<title> How to Play Music From Your Smartphone in Your Car</title>

How to Play Music From Your Smartphone in Your Car

Mobile technology has truly taken the world by storm, spreading faster than home computers, cable TV or even the internet itself. Today, more than half of all Americans carry a smartphone or tablet with them when they walk out the front door in the morning, and many people are even giving up their traditional phone service completely. A good smartphone allows you to run your business, make plans for the weekend and keep in touch with friends and relatives across the globe with ease, and every passing year sees it all become more affordable. People even use their smartphones as a mobile jukebox, giving up on CDs and putting all of their music on these tiny supercomputers. But that means you no longer have CDs to play in the car. Since teleportation technology doesn’t seem to be coming around any time soon there’s no getting around those long commutes, and the role music plays in making it all bearable. So here are some options to help you play music from your smartphone in your car.

Smartphone in Your Car

On the high end of your options are the various smart radios currently available, hovering around the $300 price range. This is for folks who spend so much time in their vehicles that they’re almost like second homes. If you commute several hours a day or work out of your car, you’re going to need more than simple music access. So install a smart radio, and you’ll have a number of apps at your disposal. Basically, you’ll set up a permanent dock in your car, and plug the smartphone in as soon as you get behind the wheel. You’ll be able to access everything your smartphone can do from a touchscreen in the car. That means internet and streaming video to keep your tunes company.

If you want to be able to play music saved on your smartphone as well as access streaming radio services, you can spend about $100 less than the smart radio for a more traditional aftermarket installation. Car stereos sold by most of the major manufacturers now include a dock or a plug for your smartphone. The difference here is that you’ll have to access all of those options through the smartphone itself, simply using your car stereo as a transfer system through to your speakers.

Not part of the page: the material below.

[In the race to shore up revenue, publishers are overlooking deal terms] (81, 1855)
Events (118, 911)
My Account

Step things down a notch with an adapter for your factory radio. These will cost in the neighborhood of $100, and will turn your existing CD changer into a port you can plug your smartphone into. You’ll control it all with your smartphone, and it’s a simple switch. Even simpler is if your stereo already has an auxiliary jack. This is commonly used for headphones, but can be used in exactly the same way to plug in your smartphone. You’ll find these jacks in most late-model radios straight from the factory, common in basically all newer cars on the road. The only purchase you’ll need to make is the auxiliary cord, which will run you around $5. You’ll have to turn on the regular radio for the latest music news, as this will only allow you to play MP3s and some limited digital radio services. In addition, you’ll need a separate cord to charge your smartphone. It’s a little less convenient at first, but transferring your smartphone to and from your vehicle is incredibly easy with this setup.